Comment 13: Lines 253-255: Sponges seem to have a rather unique immune system that doesn't build on specialized immune cells, but rather excretion of biologically active compounds throughout the organism (i.e. a type of humoral immunity). Such compounds might be more likely to have broad-scope effects than those associated with cell-mediated immunity, such as is common in mammals. Insects also use humoral immunity rather than cell-mediated immunity and antibodies. Perhaps the species with an immune system which is least similar to humans could be of most interest? This could be worth mentioning.

Authors: Thank you for the comments. What it is mentioned is an interesting observation, but, for example, the recent outbreak of COVID-19 it appears to be an example of zoonosis whose possible reservoir are the Pangolins. A recent study shows that these animals lack of a cytoplasmatic RNA sensor that initiates the immune response to the virus which could be a key to understand this disease in humans (Pangolins Lack IFIH1/MDA5, a Cytoplasmic RNA Sensor That Initiates Innate Immune Defense Upon Coronavirus Infection, https://www.frontiersin.org/articles/10.3389/fimmu.2020.00939/full ). Moreover, it appears llamas develop antibodies that could effectively fight SARS-CoV-2 infection (https://www.sciencefocus.com/news/could-antibodies-found-in-llamas-help-us-to-defeat-covid-19/ ). These antibodies are present in these animals but not in humans  and this research group work with llamas because they generate a different immune response than humans (although both are mammals). Also, there are other points to consider such as their feeding (that pangolins are insectivorous while llamas are herbivorous), their environment…

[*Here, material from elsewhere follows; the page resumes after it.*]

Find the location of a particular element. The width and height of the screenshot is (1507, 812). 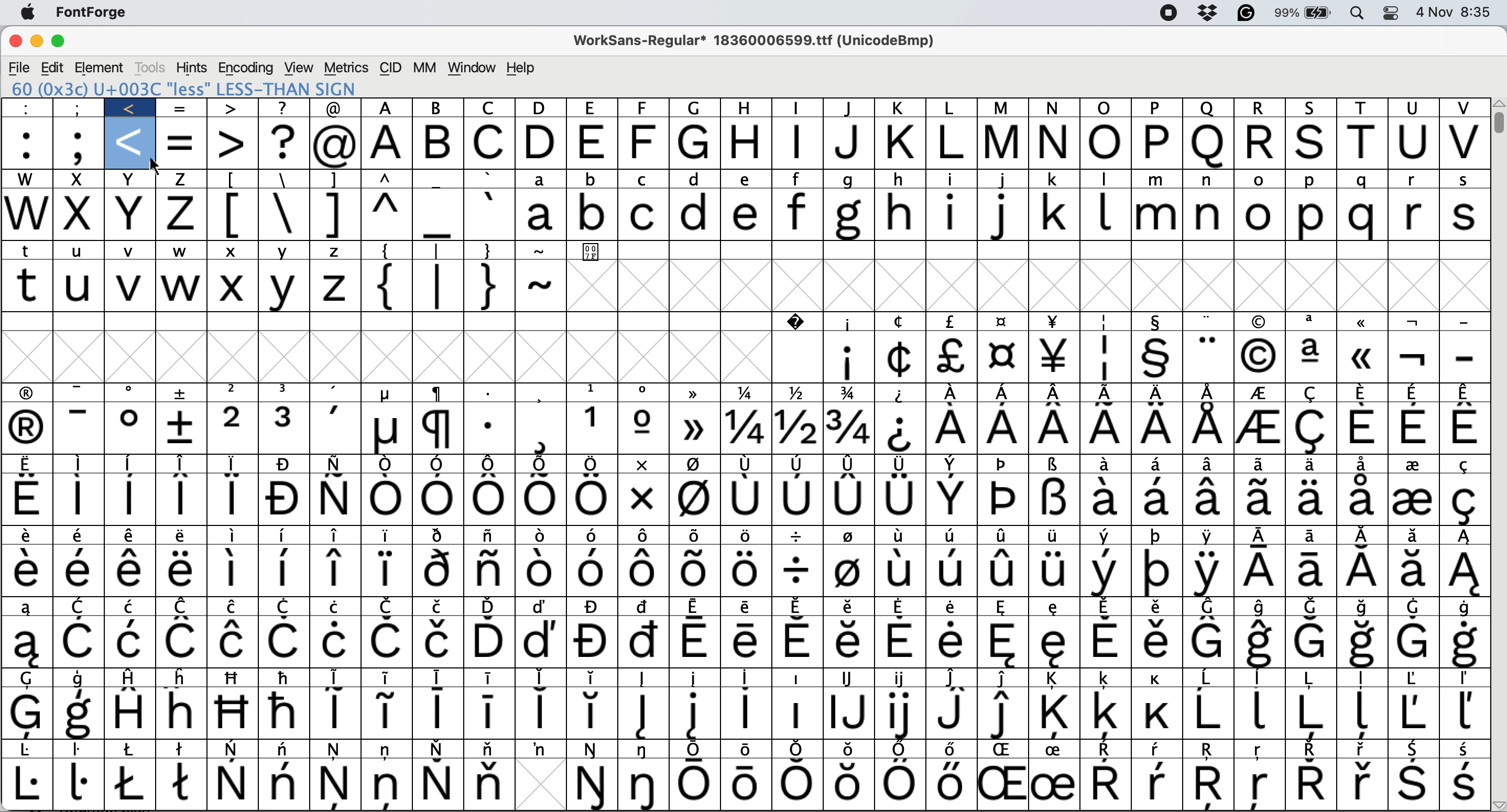

Symbol is located at coordinates (131, 571).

Therefore, since the rationalization of this type of research with different type of animals is in its beginnings in the majority of diseases (which also includes cancer), it may be a bit hasty mentioning it.

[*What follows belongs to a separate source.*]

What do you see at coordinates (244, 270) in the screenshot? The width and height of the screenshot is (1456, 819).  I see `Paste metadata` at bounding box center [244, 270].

Additional authors notes for the reviewer:

• The sentence “The overlapped similarities between the ingestion of plants by primates and their medicinal use by humans provides and could warrant a bio-rational for the search of bioactive plant in the primate diet with pharmacological and phytochemical value [41].” place changes from lines 166-168 to 232-234.
• Table 1 format (lines 360-363) has been re-adapted to the new version of the manuscript.
• It was created a new section, Section 4 title change from 4. Conclusions to 4. Future perspectives.
• Conclusions is now section 5.

Author Response File: Author Response.docx

Round 2

Reviewer 2 Report

I'm happy with the new additions to the manuscript in response to my previous comments. I think the authors have been very successful in their revisions, and have no further comments.